I\'m trying to check if a symlink exists in bash. Here\'s what I\'ve tried.
mda=/usr/mda
if [ ! -L $mda ]; then
echo \"=> File doesn\'t exist\"
fi
mda
-L
returns true if the "file" exists and is a symbolic link (the linked file may or may not exist). You want -f
(returns true if file exists and is a regular file) or maybe just -e
(returns true if file exists regardless of type).
According to the GNU manpage, -h
is identical to -L
, but according to the BSD manpage, it should not be used:
-h file
True if file exists and is a symbolic link. This operator is retained for compatibility with previous versions of this program. Do not rely on its existence; use -L instead.
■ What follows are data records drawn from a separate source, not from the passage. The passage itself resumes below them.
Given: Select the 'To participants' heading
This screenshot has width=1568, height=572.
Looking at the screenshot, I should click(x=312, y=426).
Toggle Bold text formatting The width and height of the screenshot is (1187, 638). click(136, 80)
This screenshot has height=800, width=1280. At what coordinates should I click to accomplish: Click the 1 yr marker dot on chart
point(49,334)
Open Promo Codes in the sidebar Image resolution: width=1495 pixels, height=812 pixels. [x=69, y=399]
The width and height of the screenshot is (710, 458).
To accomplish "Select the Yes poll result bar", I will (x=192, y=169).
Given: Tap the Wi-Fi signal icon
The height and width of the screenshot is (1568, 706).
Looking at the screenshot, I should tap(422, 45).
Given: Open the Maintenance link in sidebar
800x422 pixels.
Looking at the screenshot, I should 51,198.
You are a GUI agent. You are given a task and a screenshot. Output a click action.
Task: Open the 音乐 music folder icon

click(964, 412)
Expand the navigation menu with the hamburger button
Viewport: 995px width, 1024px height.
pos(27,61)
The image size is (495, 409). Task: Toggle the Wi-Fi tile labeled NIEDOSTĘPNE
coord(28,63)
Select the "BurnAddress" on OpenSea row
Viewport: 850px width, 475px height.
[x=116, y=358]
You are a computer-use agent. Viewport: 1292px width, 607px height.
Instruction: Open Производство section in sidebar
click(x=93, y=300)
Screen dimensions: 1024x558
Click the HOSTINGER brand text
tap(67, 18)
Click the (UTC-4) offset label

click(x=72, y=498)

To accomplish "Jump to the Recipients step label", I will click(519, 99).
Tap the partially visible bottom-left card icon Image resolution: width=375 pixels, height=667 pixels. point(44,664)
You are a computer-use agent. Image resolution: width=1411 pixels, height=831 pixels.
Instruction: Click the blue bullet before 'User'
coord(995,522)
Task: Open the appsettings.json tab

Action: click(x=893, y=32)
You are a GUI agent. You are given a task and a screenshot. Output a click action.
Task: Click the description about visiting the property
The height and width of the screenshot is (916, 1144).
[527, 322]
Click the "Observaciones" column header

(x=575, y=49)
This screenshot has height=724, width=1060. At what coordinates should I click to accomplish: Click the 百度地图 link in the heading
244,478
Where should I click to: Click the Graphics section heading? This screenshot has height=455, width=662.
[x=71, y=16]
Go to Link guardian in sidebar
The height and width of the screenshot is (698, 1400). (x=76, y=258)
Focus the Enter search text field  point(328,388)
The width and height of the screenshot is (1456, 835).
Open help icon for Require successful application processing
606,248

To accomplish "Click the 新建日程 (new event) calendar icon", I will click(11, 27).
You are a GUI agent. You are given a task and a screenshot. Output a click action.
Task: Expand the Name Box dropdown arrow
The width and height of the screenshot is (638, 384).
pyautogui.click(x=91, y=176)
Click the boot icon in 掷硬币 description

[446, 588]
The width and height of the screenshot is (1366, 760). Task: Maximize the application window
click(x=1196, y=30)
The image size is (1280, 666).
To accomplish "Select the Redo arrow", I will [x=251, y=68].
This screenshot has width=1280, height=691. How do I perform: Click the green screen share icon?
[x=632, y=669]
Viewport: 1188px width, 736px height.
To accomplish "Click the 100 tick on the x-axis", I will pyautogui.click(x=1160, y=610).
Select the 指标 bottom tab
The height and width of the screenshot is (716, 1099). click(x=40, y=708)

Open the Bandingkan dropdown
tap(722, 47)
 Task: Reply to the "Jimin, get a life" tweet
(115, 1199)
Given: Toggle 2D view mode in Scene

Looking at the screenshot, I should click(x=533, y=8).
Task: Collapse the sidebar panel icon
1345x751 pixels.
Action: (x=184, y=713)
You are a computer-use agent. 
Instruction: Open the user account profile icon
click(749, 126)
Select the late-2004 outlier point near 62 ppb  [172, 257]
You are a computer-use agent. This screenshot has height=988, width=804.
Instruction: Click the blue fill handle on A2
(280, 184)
You can check the existence of a symlink and that it is not broken with:
[ -L ${my_link} ] && [ -e ${my_link} ]
So, the complete solution is:
if [ -L ${my_link} ] ; then
if [ -e ${my_link} ] ; then
echo "Good link"
else
echo "Broken link"
fi
elif [ -e ${my_link} ] ; then
echo "Not a link"
else
echo "Missing"
fi
-L is the test for file exists and is also a symbolic link
If you do not want to test for the file being a symbolic link, but just test to see if it exists regardless of type (file, directory, socket etc) then use -e
So if file is really file and not just a symbolic link you can do all these tests and get an exit status whose value indicates the error condition.
if [ ! \( -e "${file}" \) ]
then
echo "%ERROR: file ${file} does not exist!" >&2
exit 1
elif [ ! \( -f "${file}" \) ]
then
echo "%ERROR: ${file} is not a file!" >&2
exit 2
elif [ ! \( -r "${file}" \) ]
then
echo "%ERROR: file ${file} is not readable!" >&2
exit 3
elif [ ! \( -s "${file}" \) ]
then
echo "%ERROR: file ${file} is empty!" >&2
exit 4
fi
Maybe this is what you are looking for. To check if a file exist and is not a link.
Try this command:
file="/usr/mda"
[ -f $file ] && [ ! -L $file ] && echo "$file exists and is not a symlink"
How about using readlink
?
# if symlink, readlink returns not empty string (the symlink target)
# if string is not empty, test exits w/ 0 (normal)
#
# if non symlink, readlink returns empty string
# if string is empty, test exits w/ 1 (error)
simlink? () {
test "$(readlink "${1}")";
}
FILE=/usr/mda
if simlink? "${FILE}"; then
echo $FILE is a symlink
else
echo $FILE is not a symlink
fi
If you are testing for file existence you want -e not -L. -L tests for a symlink.